You need to remove the peak between 30Hz and 65Hz.......

brucek


----------



## dvboy (Feb 7, 2009)

brucek said:


> You need to remove the peak between 30Hz and 65Hz.......
> 
> brucek


OK,as suggested above,would moving the sub to a different location help?My only option would be to move it right next to the TV and switch its position with the right speaker.In theory could this help?It looks like an easy move,but the sub and rack weigh almost 300lbs,so it would be nice to know if its worth a try before hand:yes:


----------



## brucek (Apr 11, 2006)

> would moving the sub to a different location help?


Yes, it could help or make it worse. It will be different though.

brucek


----------



## dvboy (Feb 7, 2009)

LOL:bigsmile:I have some time today,I'll give it a shot


----------



## dvboy (Feb 7, 2009)

I moved the sub,here is a graph with 3 lines.The green line represents its new location.The blue line is the new position with a boost at 20hz,and the upper off blue color represents the old location near the corner.My guess is that the boosted blue line is the best,but how acceptable is it??

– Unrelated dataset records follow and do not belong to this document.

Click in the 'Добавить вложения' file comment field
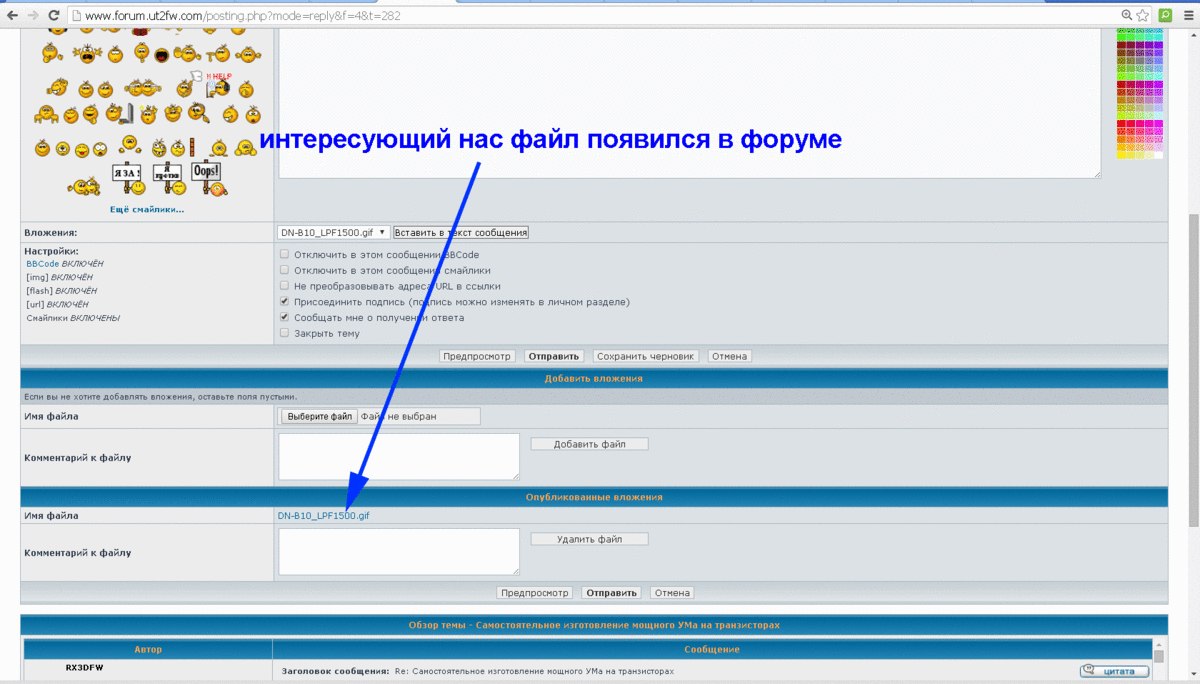 click(399, 456)
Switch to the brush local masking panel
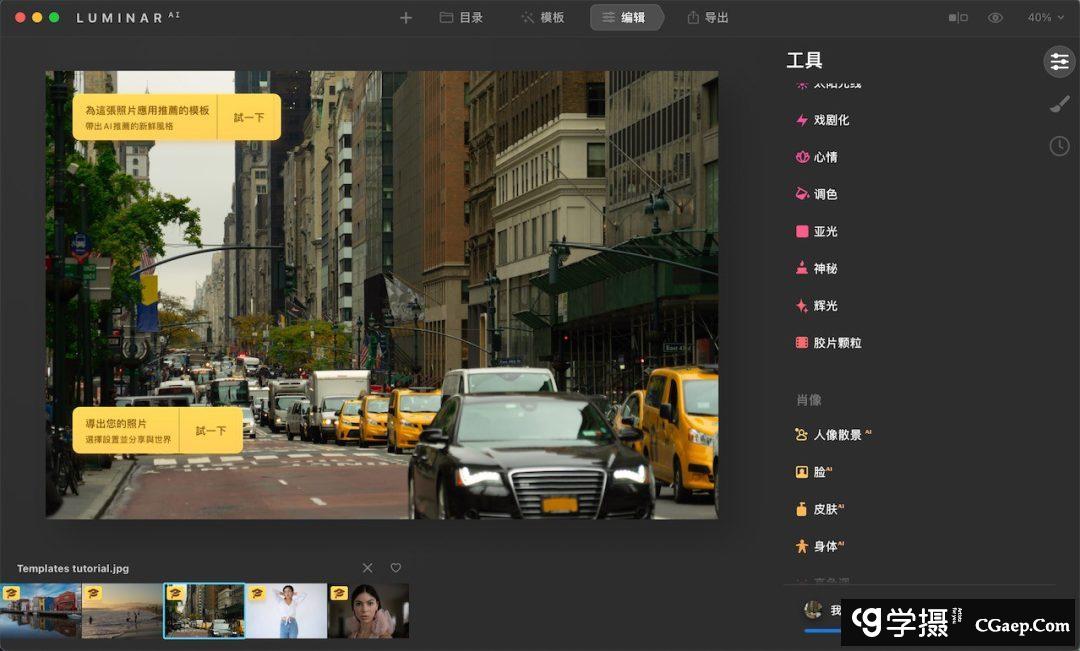1080x651 pixels. click(x=1059, y=104)
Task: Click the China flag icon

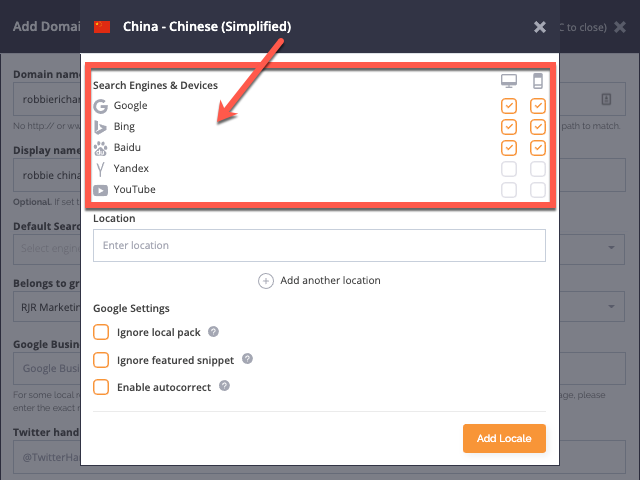Action: click(x=102, y=27)
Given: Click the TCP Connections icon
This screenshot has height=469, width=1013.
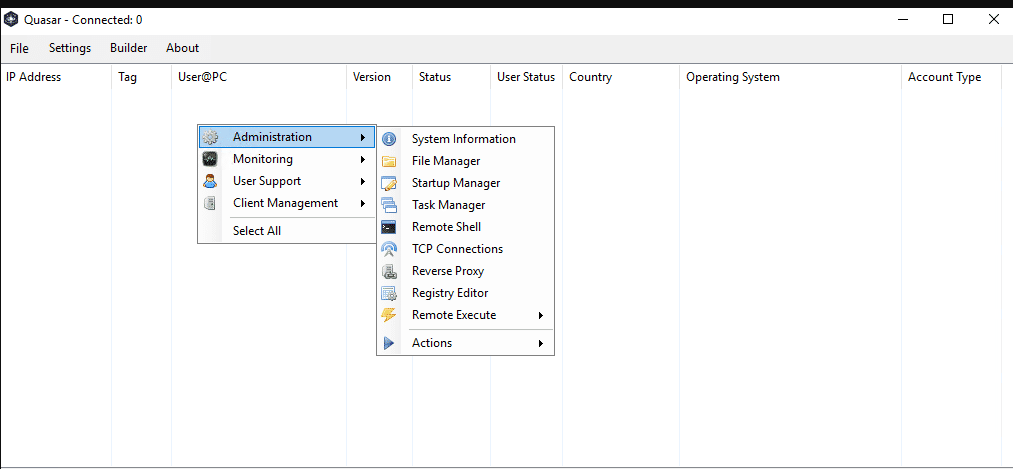Looking at the screenshot, I should coord(389,249).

Here is a solo graph of the blue line.....


----------



## dvboy (Feb 7, 2009)

And here is another with the boost at 20hz turned 3/4 the way to the max on the Reckhorn B1.It looks good to me,but I am not sure how abusive that can be to the subs?


----------



## brucek (Apr 11, 2006)

It would be better to simply remove the peak between 30Hz and 65Hz......

brucek


----------



## dvboy (Feb 7, 2009)

brucek said:


> It would be better to simply remove the peak between 30Hz and 65Hz......
> 
> brucek


Sorry if this is a dumb question,but how?


----------



## brucek (Apr 11, 2006)

With a BFD equalizer..............


----------



## dvboy (Feb 7, 2009)

OK,but its not bad right now....right?:dunno:


----------



## Wayne A. Pflughaupt (Apr 13, 2006)

Cutting down the 30-60 Hz area would have resulted in a graph that looks pretty much like this one, so any stress to your sub is the same. Either you have the headroom or you don't; if not you should forgo equalizing.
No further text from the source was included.